The next four articles and addresses deal with faith and politics and have a New Zealand focus. Bishop Randerson gives his considered view that churches should not engage in parliamentary politics by supporting particular political parties. He then presents a spirited moral attack on Don Brash’s Orewa speech, claiming that the policies of the then leader of the National Party would set us back 50 years and threaten to destroy the hard-earned gains in the development of our bicultural awareness and putting right of the past. There are also positive reflections on New Zealand’s increasing religious diversity and the value of local, national and international inter-faith dialogue, and some of the possible components of a New Zealand spirituality.

The last three sermons look at the Anglican Church and the hardening battle-lines over sexual morality between the traditionalists and the liberals. The first deals with the reasons why the New Zealand bishops rejected changing the laws on prostitution and why Randerson supports gay and lesbian rights. The Church is supportive, he writes, of “bonding” relationships between people but opposed to the further “casualisation” of sexual activity in our society. The last piece asks whether the debate over the ordination of active homosexuals will split the Church and concludes that this is premature if there is a commitment to ongoing dialogue on these difficult issues.

None of the pieces are longer than three or four pages, and this brevity leads them to being more suggestive than sustained as arguments. Many of them also contain long lists of additional points to consider instead of analysis, and all have questions for further discussion. I would have liked from the Bishop, one of our leading and sophisticated moral voices, lengthier elaborations that allowed him to develop his thought and defend his conclusions. Curiously this publication has no dashes, just spaces for them but this does not seem to be too much of a barrier for the reader.

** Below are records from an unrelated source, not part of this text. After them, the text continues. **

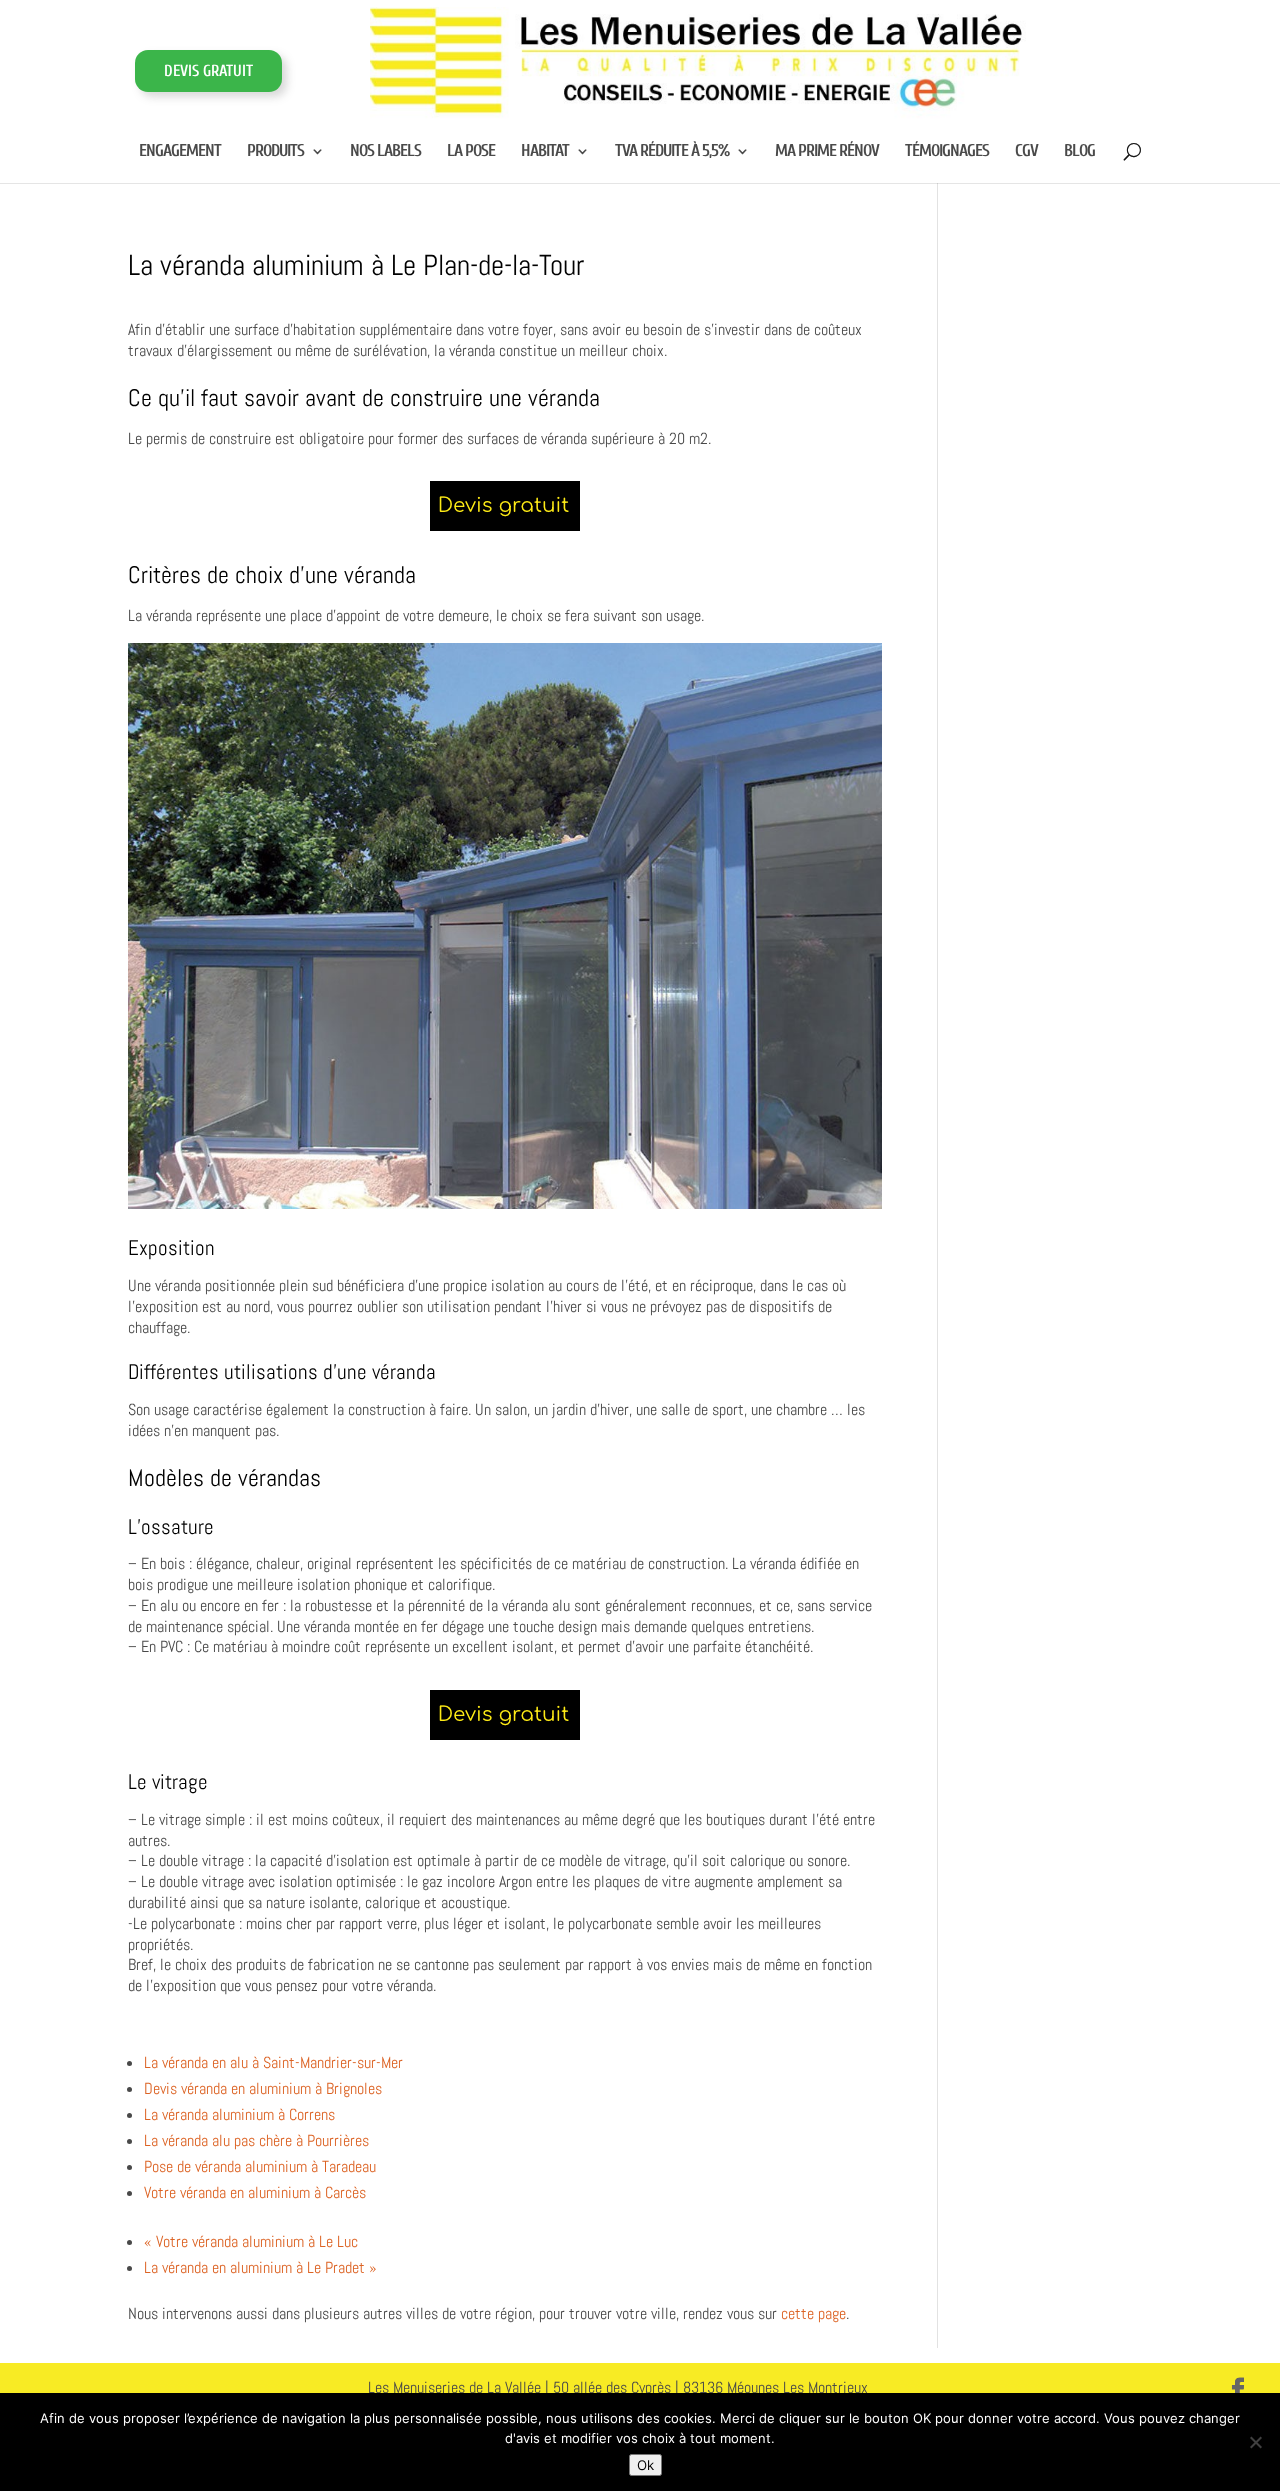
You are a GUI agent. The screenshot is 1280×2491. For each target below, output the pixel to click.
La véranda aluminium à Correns (239, 2114)
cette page (813, 2313)
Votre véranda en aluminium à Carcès (255, 2192)
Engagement (180, 152)
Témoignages (947, 152)
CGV (1026, 152)
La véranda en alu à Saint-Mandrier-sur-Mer (273, 2062)
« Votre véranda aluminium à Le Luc (251, 2241)
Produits (275, 152)
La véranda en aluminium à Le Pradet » (260, 2267)
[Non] (1255, 2442)
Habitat (545, 152)
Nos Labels (385, 152)
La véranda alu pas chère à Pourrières (256, 2140)
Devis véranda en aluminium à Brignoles (263, 2088)
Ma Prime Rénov (827, 152)
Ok (645, 2465)
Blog (1079, 152)
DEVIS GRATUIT (208, 71)
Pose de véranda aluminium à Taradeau (260, 2166)
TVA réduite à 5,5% (672, 152)
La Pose (471, 152)
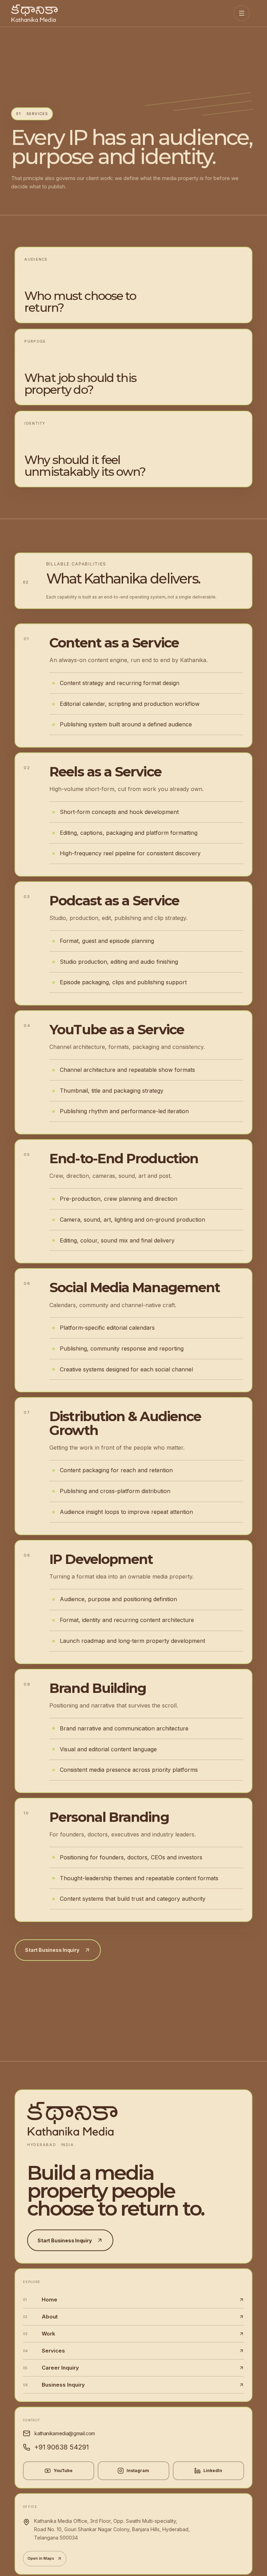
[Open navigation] (242, 13)
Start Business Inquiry (52, 1950)
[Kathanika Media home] (39, 13)
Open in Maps (40, 2558)
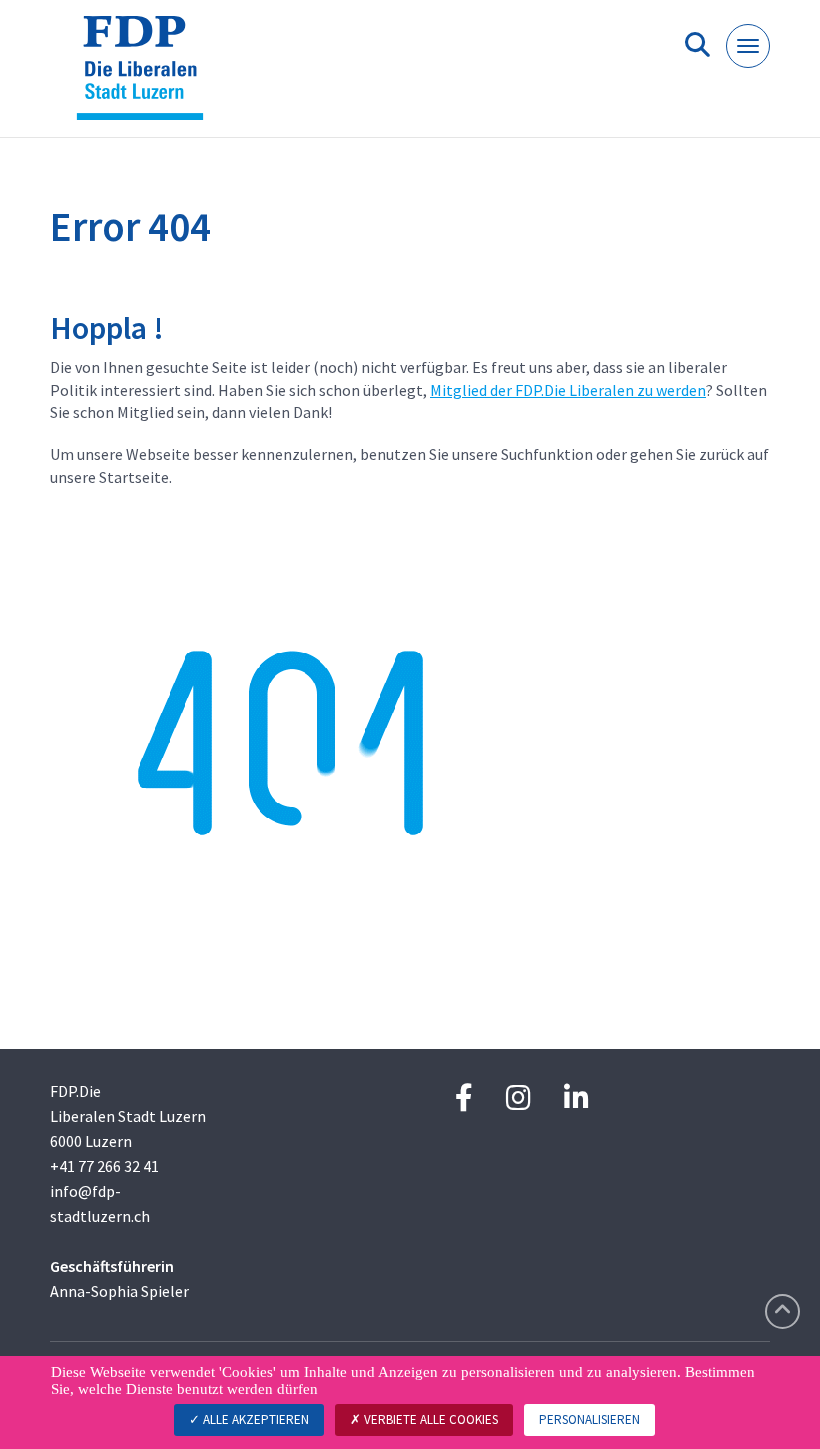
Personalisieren (589, 1419)
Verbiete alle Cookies (429, 1419)
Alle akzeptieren (254, 1419)
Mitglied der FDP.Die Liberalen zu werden (568, 390)
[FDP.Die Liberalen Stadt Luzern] (147, 76)
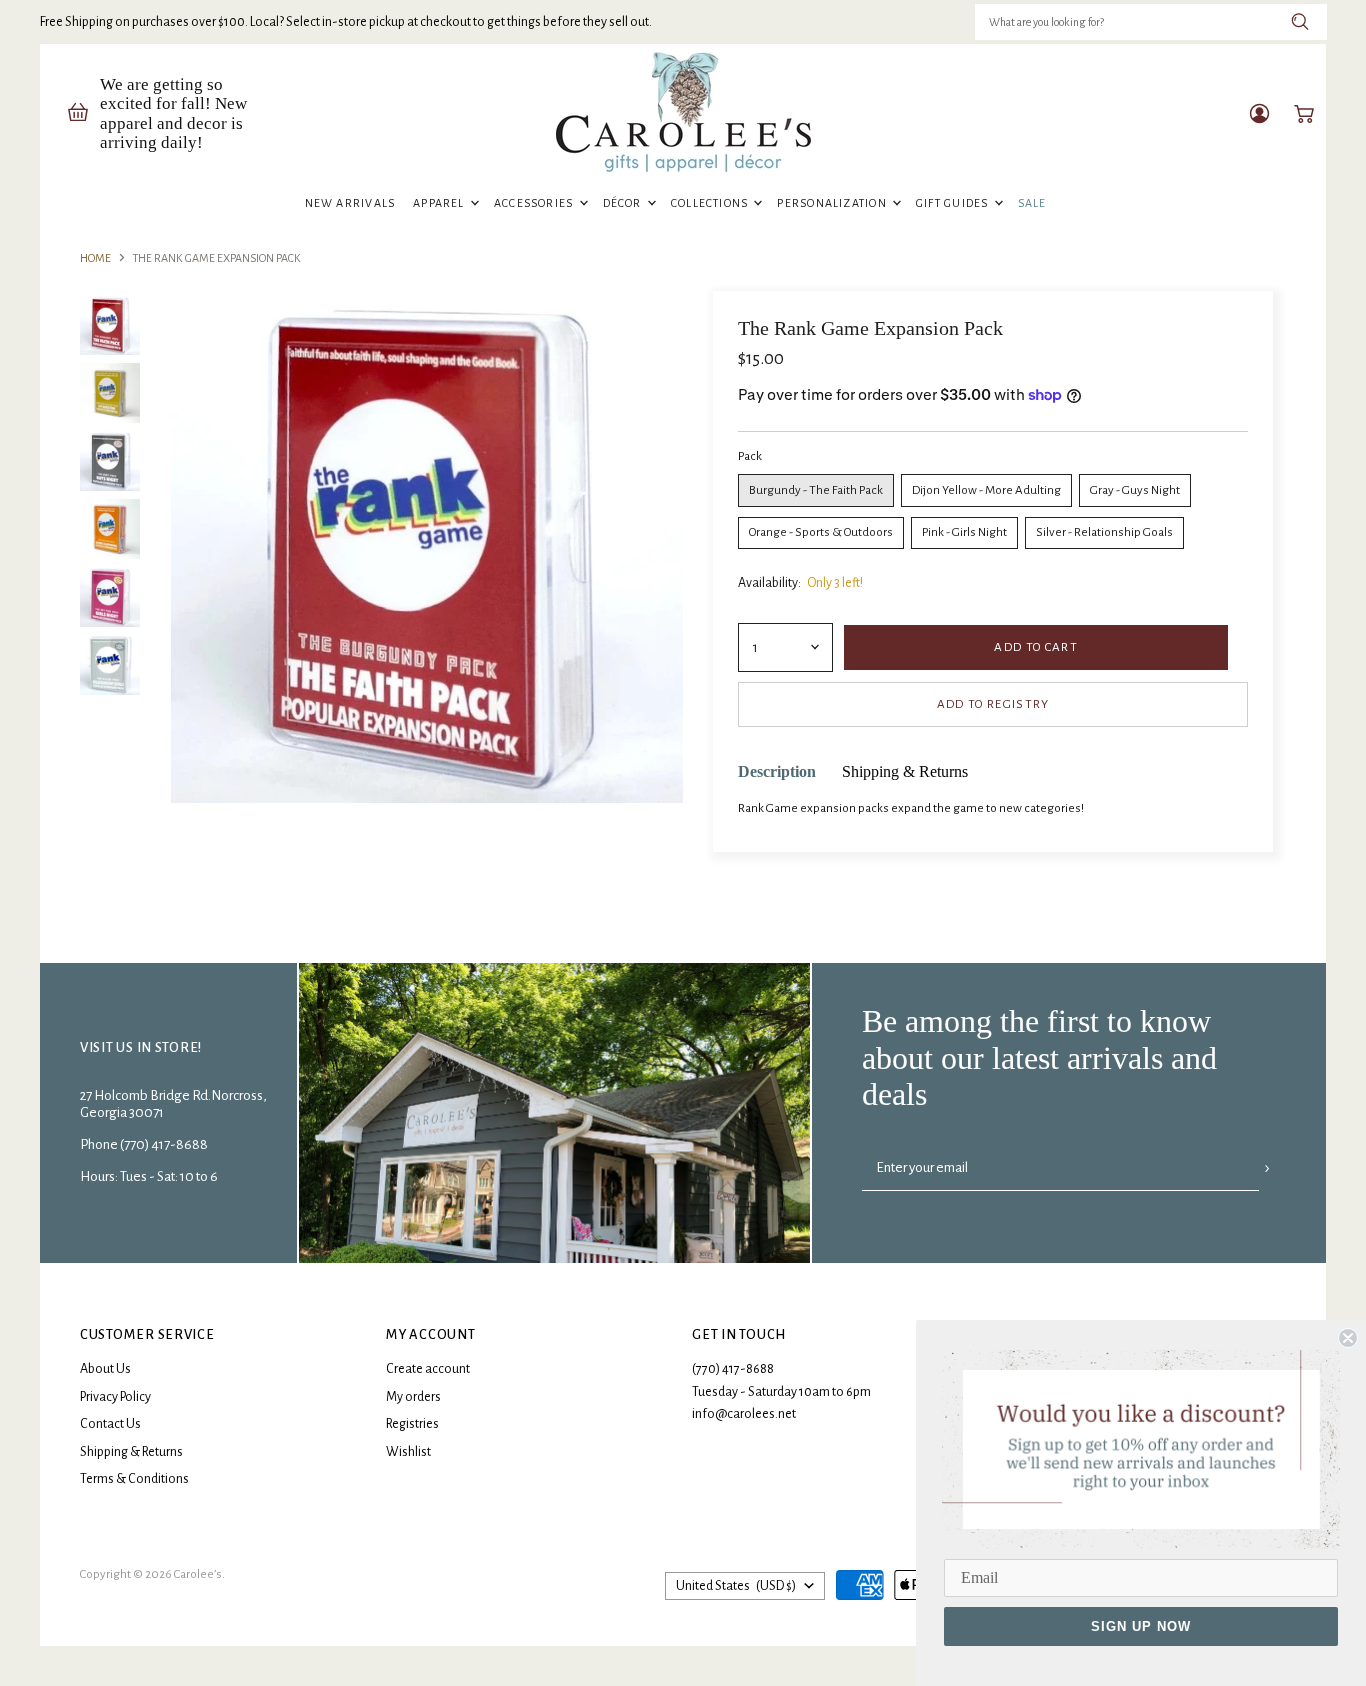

These essays portray a man who has walked his talk for decades, deeply committed to the truths of the Christian tradition and to his non-literal understanding of the transforming power of Christ’s crucifixion and resurrection. His is a coherent and inspired liberal faith conveyed as he tries through his writing to share his experience of the life-giving presence of God in our lives, particularly as manifest in social concern and action.

Paul Morris is Professor of Religious Studies at Victoria University of Wellington.